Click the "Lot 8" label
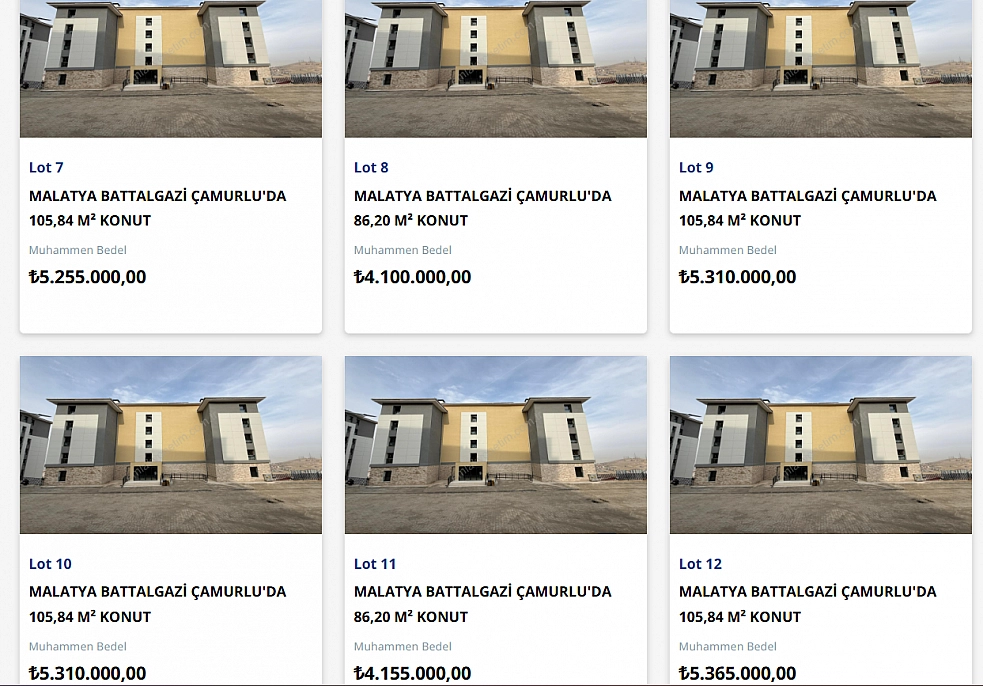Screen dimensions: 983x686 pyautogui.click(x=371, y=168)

□ □ □ □ □ □ □

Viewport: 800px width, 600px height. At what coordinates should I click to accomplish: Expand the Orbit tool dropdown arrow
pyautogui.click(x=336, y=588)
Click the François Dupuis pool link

□ □ □ □ □ □ □

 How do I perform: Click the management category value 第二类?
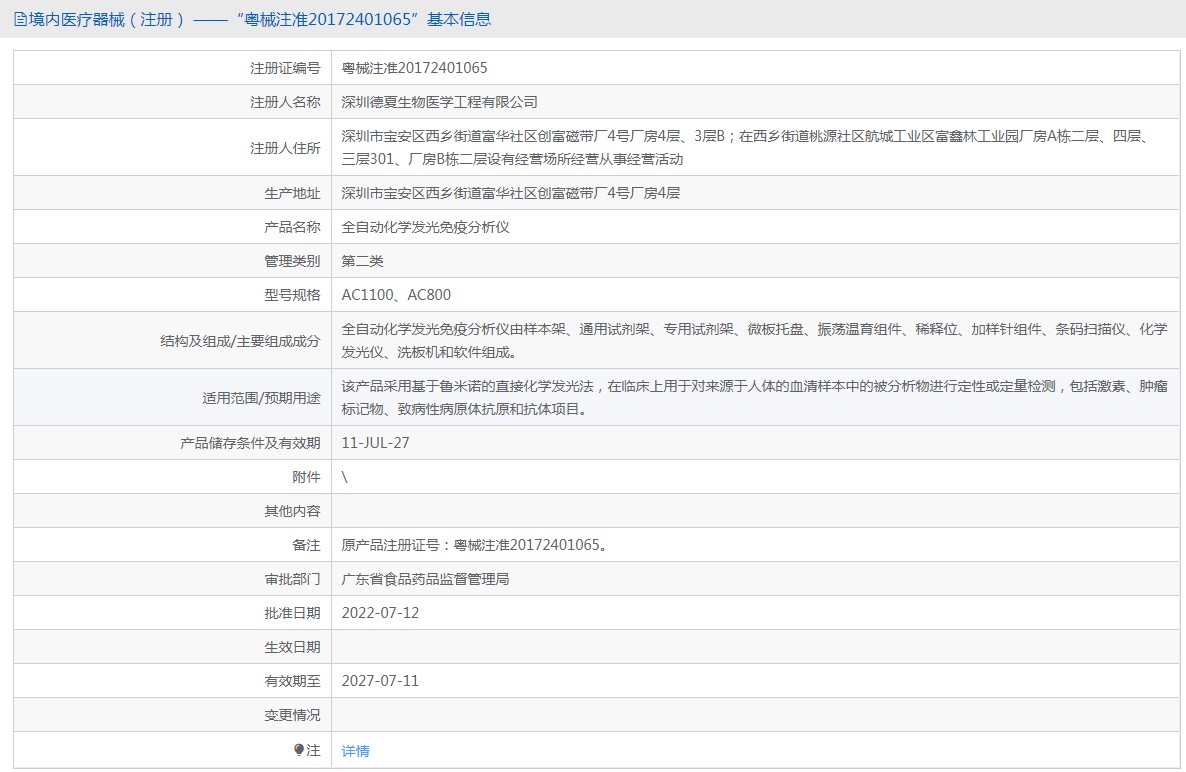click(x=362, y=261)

□ □ □ □ □ □ □

_WORK TASK_
Please copy, exactly and with nothing else, the lines above beginning at the line that has "Viewport: 800px width, 600px" and ending with the line that has "Click the François Dupuis pool link".

_RESULT FOR THIS EXERCISE_
Viewport: 800px width, 600px height. At what coordinates should I click to accomplish: Expand the Orbit tool dropdown arrow
pyautogui.click(x=336, y=588)
Click the François Dupuis pool link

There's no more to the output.